Veteran HBO showrunner David Simon told The Guardian in a recent interview that the election of Donald Trump taught him that there’s a large segment of voters who can’t be trusted to govern themselves.
“It said to me 25 to 30% of our population is foolish and untrustworthy and incapable of self-governance, and that a demagogue in the right circumstances with the right amount of manipulation can go a long way,” Simon said, adding that Trump’s election also revealed voters’ sexism against former Democratic candidate Hillary Clinton.
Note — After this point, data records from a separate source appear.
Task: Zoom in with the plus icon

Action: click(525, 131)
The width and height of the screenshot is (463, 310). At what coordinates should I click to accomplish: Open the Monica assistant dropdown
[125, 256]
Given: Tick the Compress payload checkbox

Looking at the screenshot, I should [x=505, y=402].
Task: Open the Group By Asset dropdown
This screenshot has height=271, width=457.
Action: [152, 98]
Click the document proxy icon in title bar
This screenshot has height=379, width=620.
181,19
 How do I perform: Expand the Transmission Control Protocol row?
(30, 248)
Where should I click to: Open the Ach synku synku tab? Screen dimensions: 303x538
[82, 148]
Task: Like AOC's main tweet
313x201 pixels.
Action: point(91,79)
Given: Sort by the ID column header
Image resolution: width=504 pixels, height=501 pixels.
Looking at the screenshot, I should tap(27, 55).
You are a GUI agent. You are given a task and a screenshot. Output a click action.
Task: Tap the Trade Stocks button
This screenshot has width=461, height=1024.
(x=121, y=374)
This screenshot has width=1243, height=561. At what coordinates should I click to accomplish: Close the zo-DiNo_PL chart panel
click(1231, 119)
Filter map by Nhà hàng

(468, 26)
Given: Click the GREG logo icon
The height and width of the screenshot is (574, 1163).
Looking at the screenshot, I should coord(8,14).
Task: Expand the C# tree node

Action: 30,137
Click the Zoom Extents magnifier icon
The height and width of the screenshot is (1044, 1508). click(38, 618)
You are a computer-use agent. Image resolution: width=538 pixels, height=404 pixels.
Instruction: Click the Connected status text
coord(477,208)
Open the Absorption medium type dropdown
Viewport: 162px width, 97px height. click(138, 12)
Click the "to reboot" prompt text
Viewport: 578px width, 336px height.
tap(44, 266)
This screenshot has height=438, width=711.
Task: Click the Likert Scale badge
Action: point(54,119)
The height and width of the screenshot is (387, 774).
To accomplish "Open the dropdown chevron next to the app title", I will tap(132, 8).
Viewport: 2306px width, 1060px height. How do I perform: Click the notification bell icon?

“It also said that for all of her flaws, and she was not a perfect candidate in any sense, a much more plausible female candidate was at that moment in time problematic for America,” the creator of HBO’s iconic crime drama The Wire said. “We demonstrated a distaste for the idea of a woman president that transformed a lot of votes. I certainly woke up in a different America from the one that I thought I was in.”
Simon is promoting his newest series for the premium cabler called The Deuce, a sex, prostitution, and violence-inundated look at New York City’s 1970s porn industry.
In an appearance last week on PBS’ Charlie Rose, Simon said the election of Trump was “the last primal scream of white males in this society” responding to eights years of a black president and the prospect of the first female one.
“If you ask me politically what’s going on at this moment in the country, I would say the backlash against women and and the backlash against people of color is distinctly linked, in the sense of, you know, in the most optimistic way that I can imagine, putting it–I think we’re looking at a moment which is the last primal scream of white males in this society, that last moment of ‘I just lived through eight years of a president of color, you are now asking me to buy in on a female president,'” Simon said.
“I’m going to go kicking and screaming because what was mine, what I perceived to be my status and privilege within the culture is now being laid bare as entirely vulnerable, and I’m fighting back. And I don’t think you can divorce that from the phenomenon that is Donald Trump,” he added.
Simon said his new HBO drama is an “opportunity to discuss gender politics” and the kind of misogyny that led to Trump’s election.
Later in the interview, The Deuce star Maggie Gyllenhaal told Charlie Rose that Trump’s election was proof of the “level of misogyny that we’re living with every day.”
“And it’s kind of an amazing time now that I think we’ve all been forced to take a look at where we really are in a lot of ways but let’s just talk right now about in terms of misogyny and sexism in America, it’s an amazing time to be talking about this show, to be airing this show, you know, where that’s such a major theme,” Gyllenhaal said.
Earlier this year Simon ignited a social media firestorm after suggesting that Trump’s opponents should “pick up a goddamn brick” if the president fired special counsel Robert Mueller.
The Deuce stars Kevin Breznahan, James Franco, Maggie Gyllenhaal, Gbenga Akinnagbe, and Method Man and premiered Sunday, Sept. 10 on HBO.